● Given records

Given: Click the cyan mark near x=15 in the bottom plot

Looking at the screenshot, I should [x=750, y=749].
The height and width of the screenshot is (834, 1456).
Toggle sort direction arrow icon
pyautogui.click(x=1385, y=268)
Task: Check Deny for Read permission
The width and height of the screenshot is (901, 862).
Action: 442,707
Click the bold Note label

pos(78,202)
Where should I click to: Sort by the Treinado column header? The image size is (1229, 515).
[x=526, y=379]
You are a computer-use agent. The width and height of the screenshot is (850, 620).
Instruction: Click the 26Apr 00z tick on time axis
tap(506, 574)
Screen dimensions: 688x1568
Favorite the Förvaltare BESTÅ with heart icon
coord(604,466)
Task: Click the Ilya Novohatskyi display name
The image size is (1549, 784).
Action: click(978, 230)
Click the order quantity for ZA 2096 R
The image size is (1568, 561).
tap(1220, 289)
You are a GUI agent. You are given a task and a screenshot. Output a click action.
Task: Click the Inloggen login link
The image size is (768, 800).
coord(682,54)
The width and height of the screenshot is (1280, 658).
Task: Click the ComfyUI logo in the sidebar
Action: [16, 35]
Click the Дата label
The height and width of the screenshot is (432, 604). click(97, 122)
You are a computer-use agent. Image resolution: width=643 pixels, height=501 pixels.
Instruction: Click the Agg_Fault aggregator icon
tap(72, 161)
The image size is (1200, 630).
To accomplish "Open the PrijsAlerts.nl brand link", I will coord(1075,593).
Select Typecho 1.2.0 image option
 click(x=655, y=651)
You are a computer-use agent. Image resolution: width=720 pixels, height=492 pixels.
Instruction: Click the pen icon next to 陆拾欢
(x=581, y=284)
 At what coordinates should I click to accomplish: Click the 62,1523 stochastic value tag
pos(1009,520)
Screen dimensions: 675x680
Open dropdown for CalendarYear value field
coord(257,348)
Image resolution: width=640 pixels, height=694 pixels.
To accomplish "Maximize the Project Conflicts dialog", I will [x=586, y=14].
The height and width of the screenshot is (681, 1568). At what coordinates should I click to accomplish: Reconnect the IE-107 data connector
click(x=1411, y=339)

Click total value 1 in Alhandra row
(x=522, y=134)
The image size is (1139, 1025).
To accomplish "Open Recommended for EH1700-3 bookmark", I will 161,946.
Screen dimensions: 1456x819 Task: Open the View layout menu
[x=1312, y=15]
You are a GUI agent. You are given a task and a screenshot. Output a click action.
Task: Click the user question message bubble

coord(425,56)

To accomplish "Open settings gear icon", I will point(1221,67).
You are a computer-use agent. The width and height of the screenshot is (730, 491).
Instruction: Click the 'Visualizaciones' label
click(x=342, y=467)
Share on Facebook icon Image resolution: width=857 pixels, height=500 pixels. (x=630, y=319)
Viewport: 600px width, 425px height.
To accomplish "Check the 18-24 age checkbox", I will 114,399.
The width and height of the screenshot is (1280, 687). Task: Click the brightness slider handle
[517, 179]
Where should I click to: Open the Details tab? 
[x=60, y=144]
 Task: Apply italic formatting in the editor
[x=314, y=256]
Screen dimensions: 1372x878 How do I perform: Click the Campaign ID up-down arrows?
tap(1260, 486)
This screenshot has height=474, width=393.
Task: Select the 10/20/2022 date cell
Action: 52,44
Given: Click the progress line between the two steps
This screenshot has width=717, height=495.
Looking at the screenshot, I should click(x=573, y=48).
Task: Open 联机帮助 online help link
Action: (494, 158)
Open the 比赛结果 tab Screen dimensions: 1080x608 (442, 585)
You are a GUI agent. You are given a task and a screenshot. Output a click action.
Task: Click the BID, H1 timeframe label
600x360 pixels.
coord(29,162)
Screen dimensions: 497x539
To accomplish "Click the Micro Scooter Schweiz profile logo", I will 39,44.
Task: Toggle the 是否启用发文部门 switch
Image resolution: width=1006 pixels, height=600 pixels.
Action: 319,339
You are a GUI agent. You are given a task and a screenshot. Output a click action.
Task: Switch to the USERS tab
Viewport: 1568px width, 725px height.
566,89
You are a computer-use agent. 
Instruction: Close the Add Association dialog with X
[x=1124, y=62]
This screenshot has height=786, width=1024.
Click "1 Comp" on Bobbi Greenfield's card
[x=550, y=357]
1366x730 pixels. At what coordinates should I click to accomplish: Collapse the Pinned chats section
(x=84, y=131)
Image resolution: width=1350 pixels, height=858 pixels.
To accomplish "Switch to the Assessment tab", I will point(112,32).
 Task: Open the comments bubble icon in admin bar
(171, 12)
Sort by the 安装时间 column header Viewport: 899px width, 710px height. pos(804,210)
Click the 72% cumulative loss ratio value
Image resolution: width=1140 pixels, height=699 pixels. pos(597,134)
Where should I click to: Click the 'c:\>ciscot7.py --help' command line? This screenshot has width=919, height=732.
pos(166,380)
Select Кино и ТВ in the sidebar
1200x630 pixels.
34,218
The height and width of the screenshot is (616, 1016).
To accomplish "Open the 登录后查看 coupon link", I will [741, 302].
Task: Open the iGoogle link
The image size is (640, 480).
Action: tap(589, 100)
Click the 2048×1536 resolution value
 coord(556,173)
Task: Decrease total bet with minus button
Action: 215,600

● Aim of the task
Pick every line containing the word "point" out of the material, and copy those lines.

● Solution to the exercise
To accomplish "Open settings gear icon", I will point(1221,67).
To accomplish "Switch to the Assessment tab", I will point(112,32).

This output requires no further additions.